#### [PROVIDED TEXT]
++++

## Jittering data for a visualization on intimate partner violence

Going to walk through how I jittered data for [this visualization](https://www.datawrapper.de/_/w9650/) for a CBC story on intimate partner violence. The dataset used here is stripped down greatly to only the columns that are needed, so that the names of victims are not revealed.

First, let's import a few libraries we need, and load in the data.

In [49]:
import pandas as pd         ## Standard data analysis library.
from random import random   ## For generating random numbers.
import numpy as np          ## For some of the number crunching in the jitter function below.

raw = pd.read_csv('../raw/RAW-2021-CBC-IPVDATA.csv', encoding="latin-1")

display(raw.head(3))

Unnamed: 0,VICTIM_AGE,VICTIM_SEX,VICTIM_ETH
0,42.0,Female,Caucasian
1,46.0,Female,Caucasian
2,25.0,Male,Indigenous


Let's start by codifying male/female in our dataset. Female = 1, male = 1. We can't jitter strings, after all!

In [52]:
viz_data["VICTIM_SEX"] = (raw["VICTIM_SEX"]
                          .fillna("Unknown")
                          .replace({"Female": 1, "Male": 2, "Unknown": np.nan})
                          )

display(viz_data.head(3))

Unnamed: 0,VICTIM_AGE,VICTIM_SEX,VICTIM_ETH
0,42.0,1,0.630245
1,46.0,1,0.887253
2,25.0,2,1.909973


Next, we'll do the same for victim ethnicity, with a code grouping as follows:
* **White**: 1
* **Indigenous**: 2
* **Black and people of colour**: 3
* **Unknown**: 4

In [44]:
viz_data["VICTIM_ETH"] = (viz_data["VICTIM_ETH"]
                        .fillna("Unknown")
                        .replace({
                            'Southeast Asian': 3,
                            'Arab': 3,
                            'Unknown': 4,
                            'Black': 3,
                            'East Asian': 3,
                            'South Asian': 3,
                            'Filipino': 3,
                            'Persian': 3,
                            'Latin American': 3,
                            "Caucasian": 1,
                            "Indigenous": 2,
                        })
                        )

display(viz_data.head(3))

Unnamed: 0,VICTIM_AGE,VICTIM_SEX,VICTIM_ETH
0,42.0,1,1
1,46.0,1,1
2,25.0,2,2


Here, we'll define a function that jitters two columns of data for use in a Datawrapper scatter plot. This was adapted from R code shared [here](https://github.com/datawrapper/snippets/tree/master/2021-08-05-summer-winter-olympics-temperature) and was inspired by a [blog post on Datawrapper's blog](https://blog.datawrapper.de/summer-winter-olympics-temperature/).

++++

#### [EXERCISES TO COMPLETE]
1. Reproduce the part of the data-jittering walkthrough starting at "First, let's import" and ending at "jitter function below.".
2. Pick up the walkthrough on jittering intimate partner violence data right after its last sentence and keep writing it.

++++

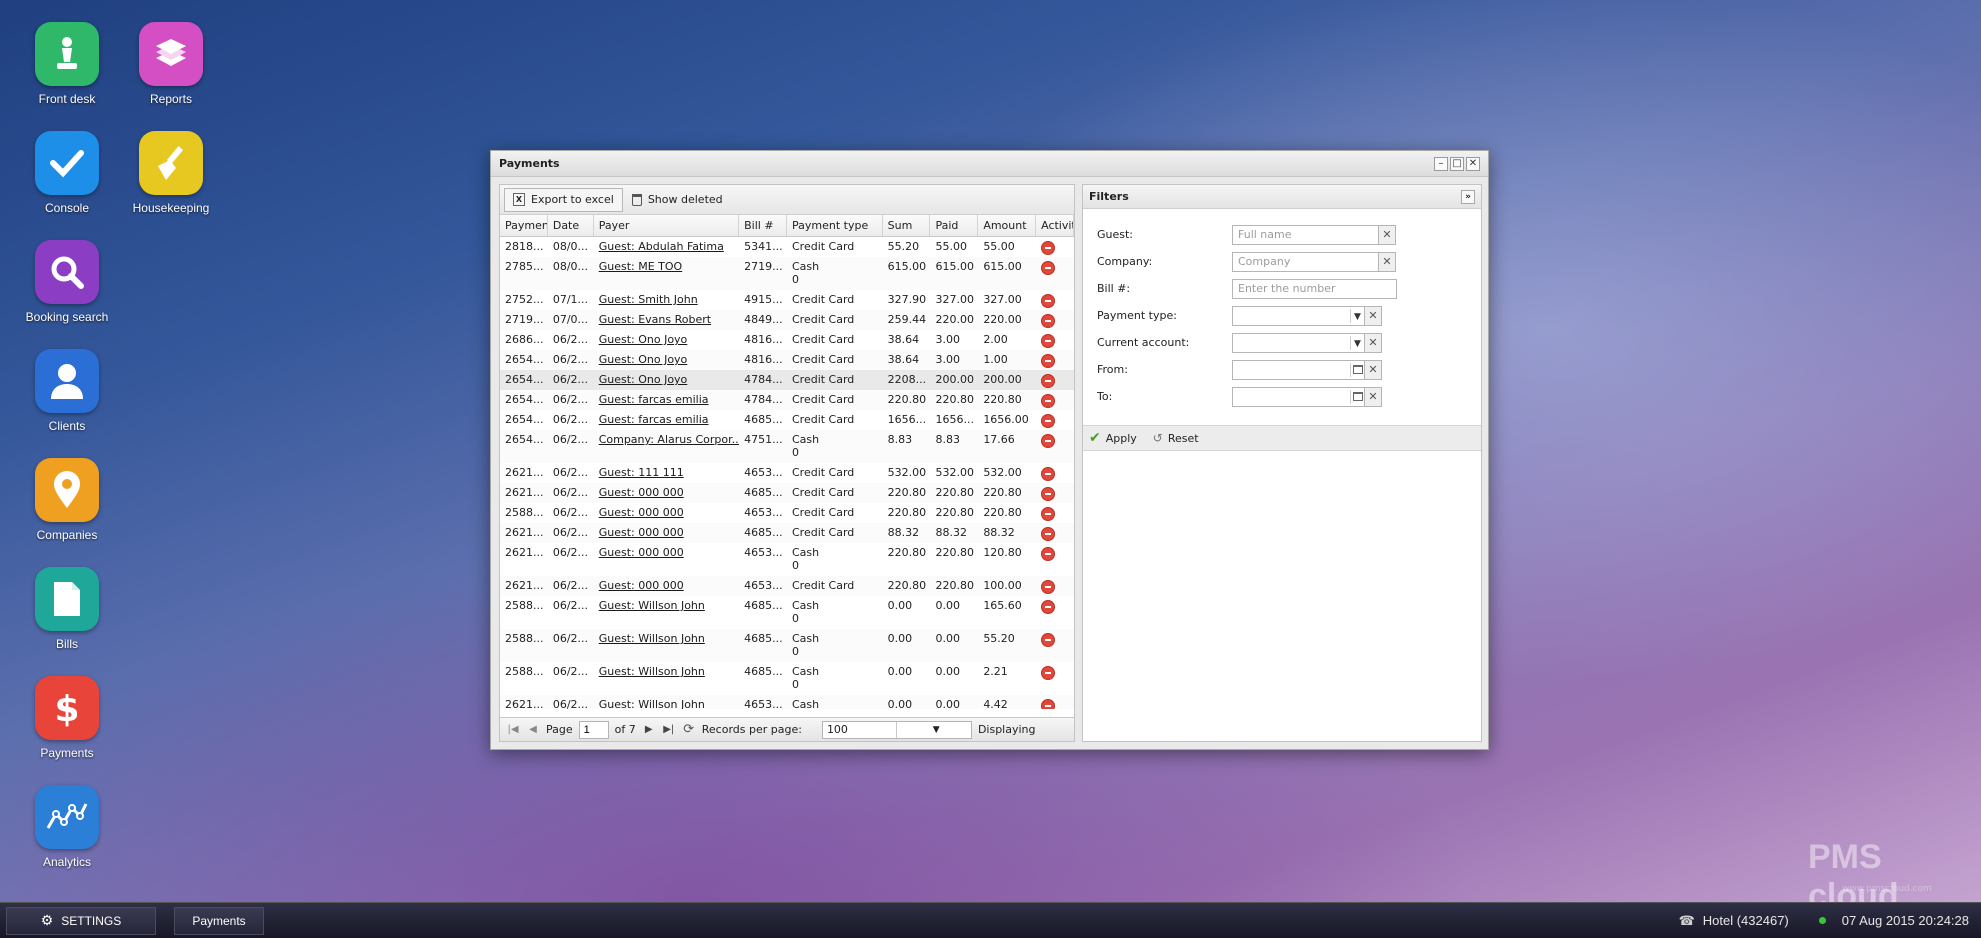  What do you see at coordinates (1314, 288) in the screenshot?
I see `bill-number-input: Enter the number` at bounding box center [1314, 288].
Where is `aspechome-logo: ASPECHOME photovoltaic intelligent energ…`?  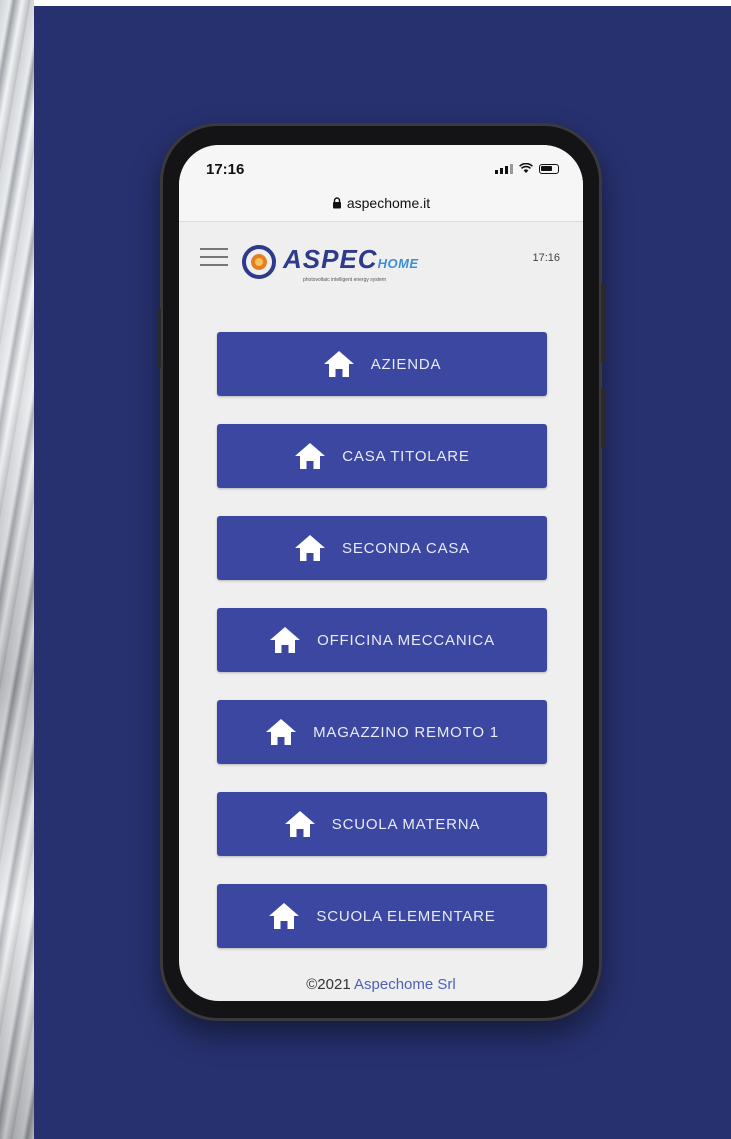 aspechome-logo: ASPECHOME photovoltaic intelligent energ… is located at coordinates (351, 264).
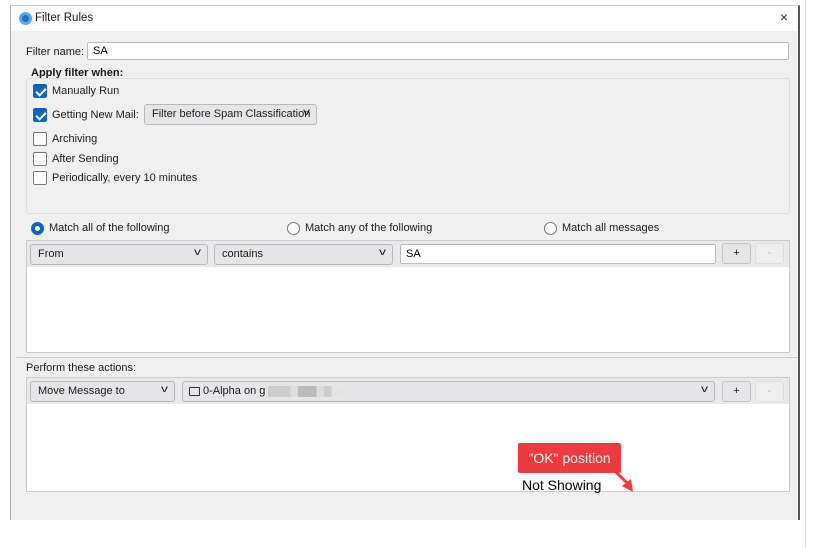  Describe the element at coordinates (26, 18) in the screenshot. I see `thunderbird-app-icon` at that location.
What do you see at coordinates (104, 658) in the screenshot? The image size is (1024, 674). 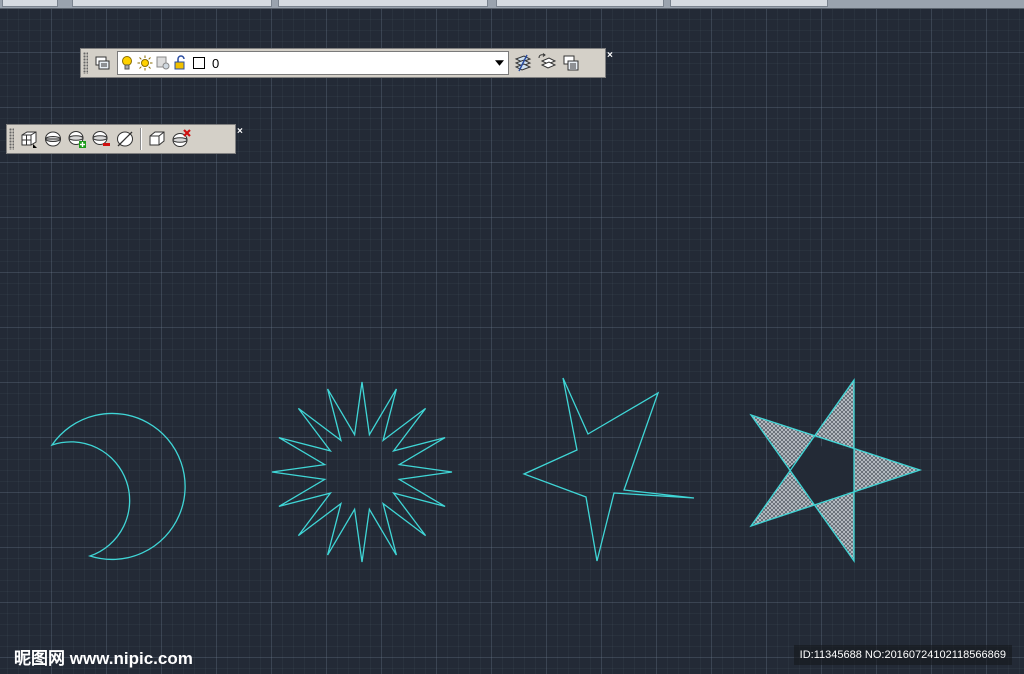 I see `site-watermark: 昵图网 www.nipic.com` at bounding box center [104, 658].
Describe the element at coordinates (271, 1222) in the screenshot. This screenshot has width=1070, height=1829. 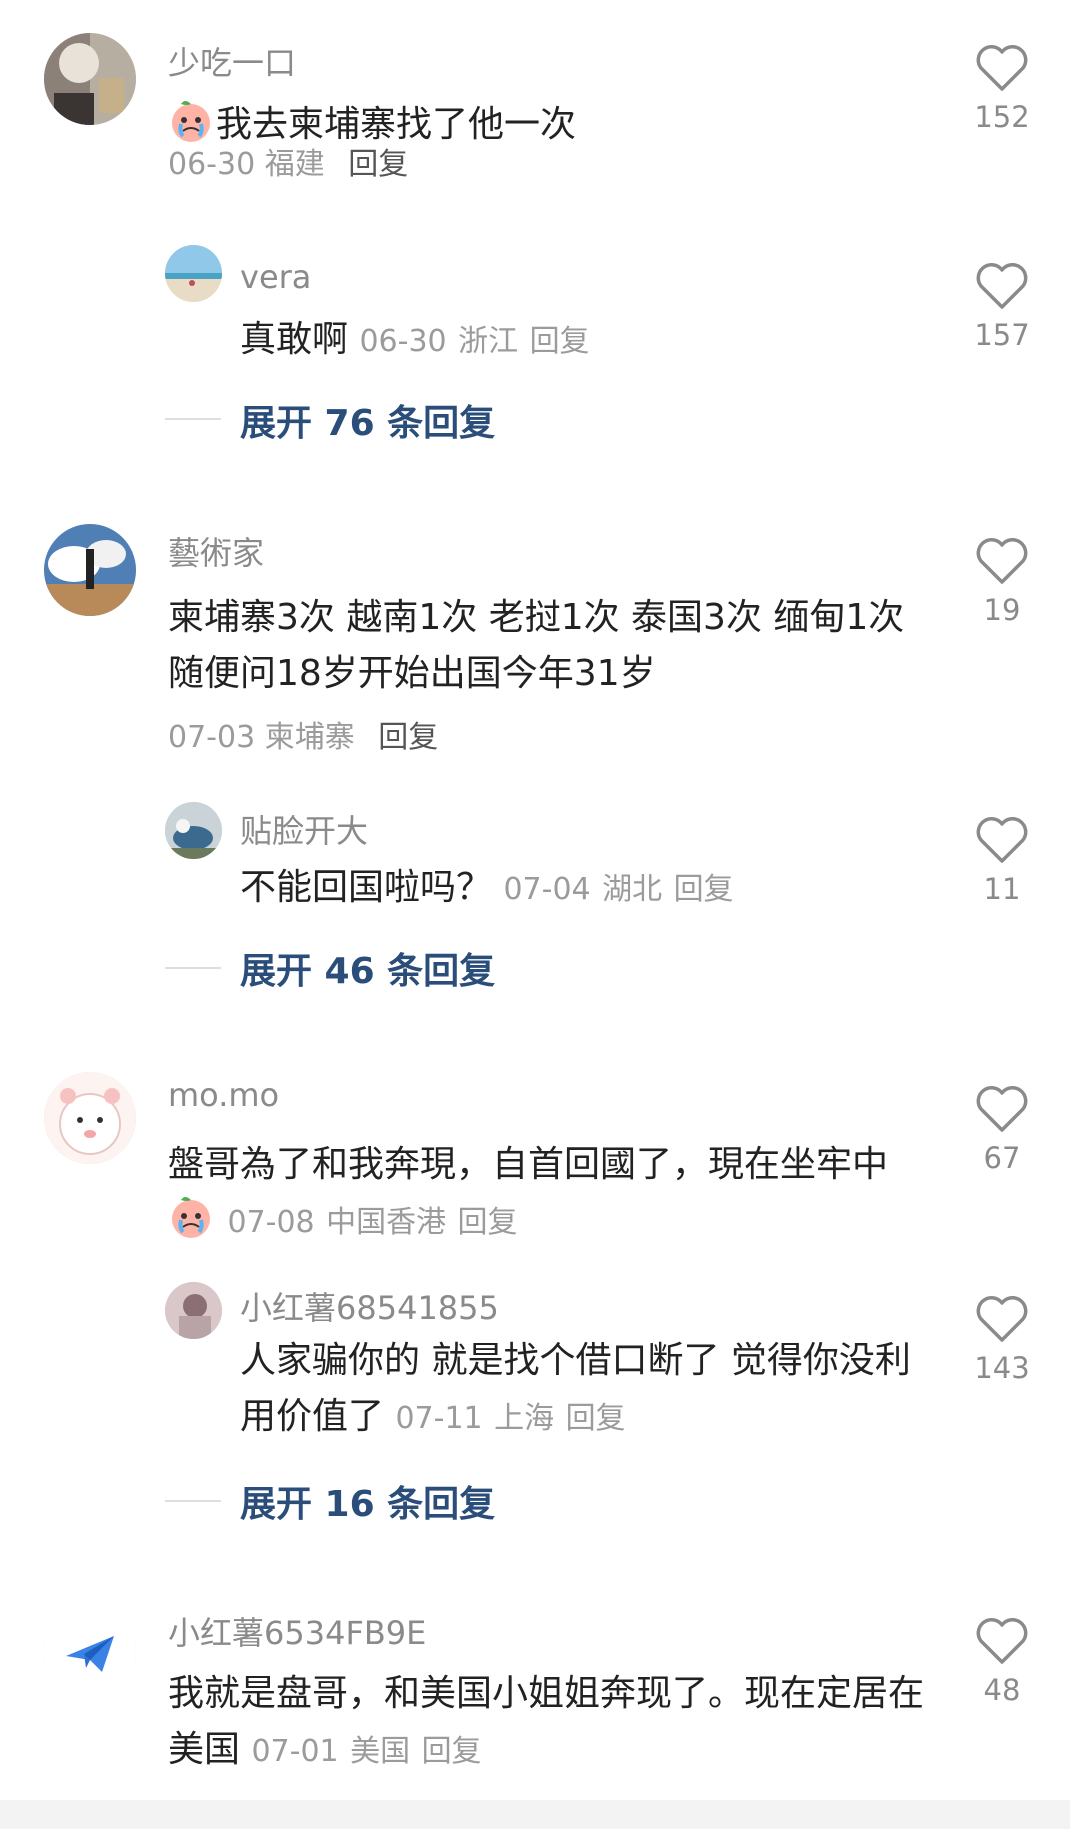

++++

#### [RESULTS]
1.
First, let's import a few libraries we need, and load in the data.

In [49]:
import pandas as pd         ## Standard data analysis library.
from random import random   ## For generating random numbers.
import numpy as np          ## For some of the number crunching in the jitter function below.

2.
In [38]:
def rand_in_circle(frame, x_radius, y_radius):
  x_skew = frame[0]
  y_skew = frame[1]
  t = 2 * np.pi * np.random.uniform()
  u = np.random.uniform() + np.random.uniform()
  if u>1:
    r = 2-u
  else:
    r = u
  return [(r * x_radius * np.cos(t)) + x_skew, (r * y_radius * np.sin(t)) + y_skew]


def jitter(dframe, x_value_col, y_value_col, scale_factor=1):
  df = dframe[[x_value_col, y_value_col]]
  values_x = df.value_counts()
  all = []

  for item in values_x.items():
    subframe = df.query(x_value_col + ' == ' + str(item[0][0])).query(y_value_col + ' == ' + str(item[0][1]))

    x_range = df[x_value_col].max() - df[x_value_col].min()
    y_range = df[y_value_col].max() - df[y_value_col].min()

    x_radius = (item[1] / df.iloc[:,0].count()) * x_range * scale_factor
    y_radius = (item[1] / df.iloc[:,0].count()) * y_range * scale_factor

    subframe = subframe.apply(lambda x: rand_in_circle(x, x_radius, y_radius), axis=1, result_type="expand")
    all.append(subframe)
  
  dframe[[x_value_col, y_value_col]] = pd.concat(all)
  return dframe

Now, we implement it. You need to fiddle with the last parameter in the `jitter()` function in order to find a jitter that's appropriate. The higher the value, the greater the points will jitter.

In [67]:
jitterplot = jitter(viz_data, "VICTIM_SEX", "VICTIM_ETH", 0.4)

display(jitterplot.head(3))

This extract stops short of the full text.